START Given data

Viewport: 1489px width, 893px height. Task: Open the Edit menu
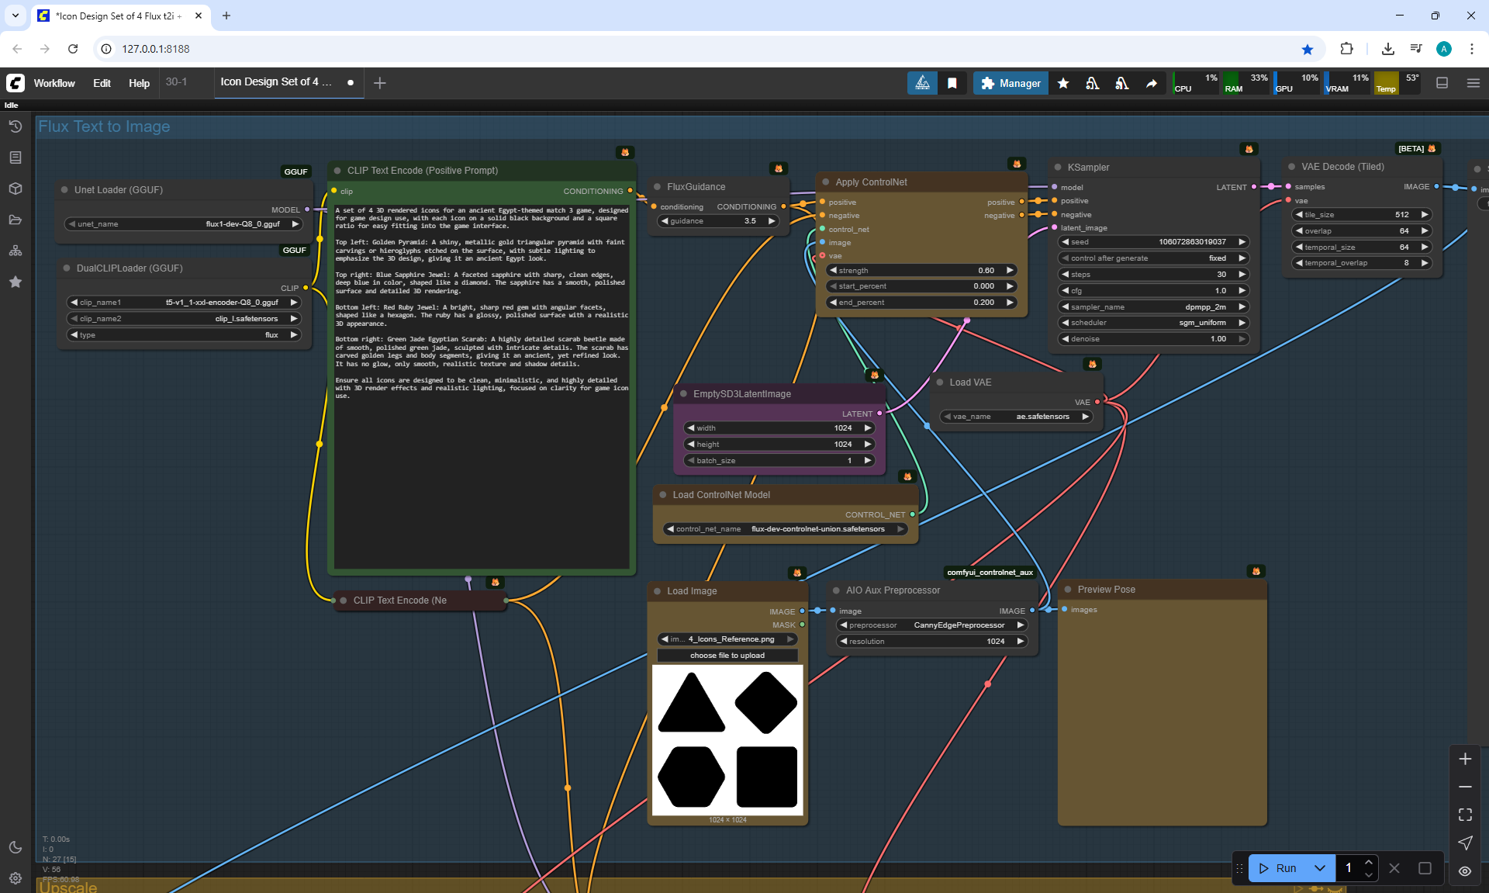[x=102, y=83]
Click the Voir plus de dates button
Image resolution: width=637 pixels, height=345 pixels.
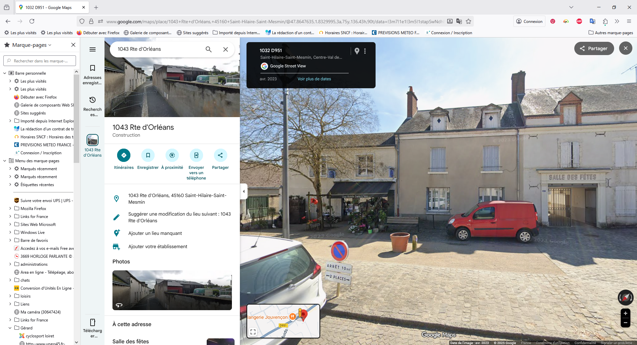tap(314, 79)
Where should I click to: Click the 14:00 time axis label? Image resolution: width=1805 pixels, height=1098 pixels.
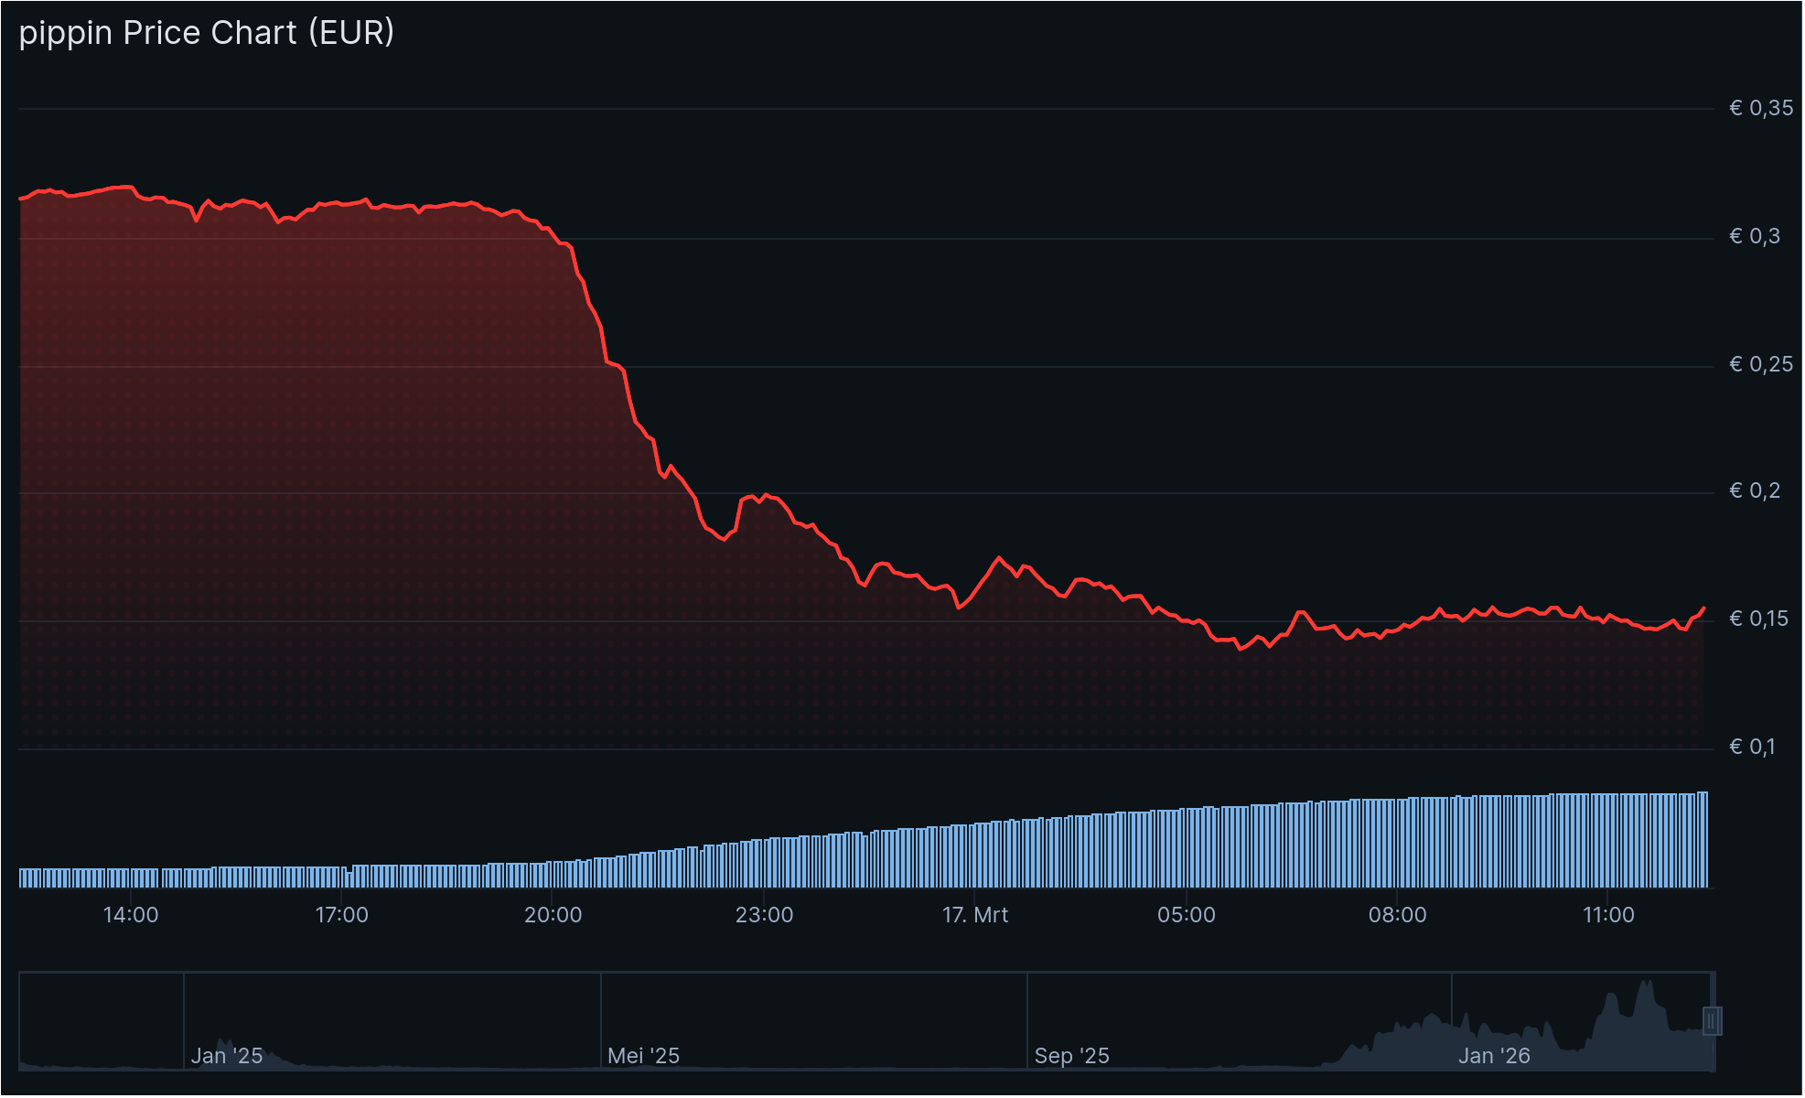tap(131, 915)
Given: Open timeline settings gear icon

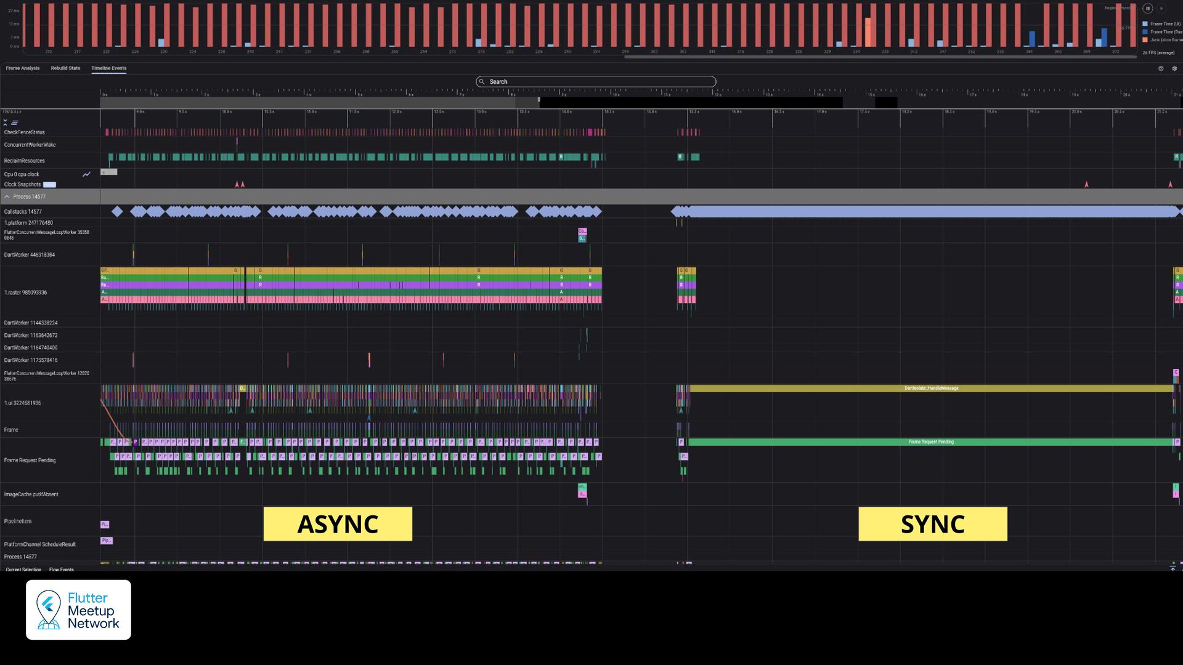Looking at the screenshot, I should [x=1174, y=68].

END Given data

## The task
Retype every entry above exactly and, please, skip the pictures.

## Exercise output
Viewport: 1489px width, 893px height. Task: Open the Edit menu
[x=102, y=83]
Click the Voir plus de dates button
Image resolution: width=637 pixels, height=345 pixels.
tap(314, 79)
Where should I click to: Click the 14:00 time axis label? Image resolution: width=1805 pixels, height=1098 pixels.
tap(131, 915)
Given: Open timeline settings gear icon

Looking at the screenshot, I should [x=1174, y=68].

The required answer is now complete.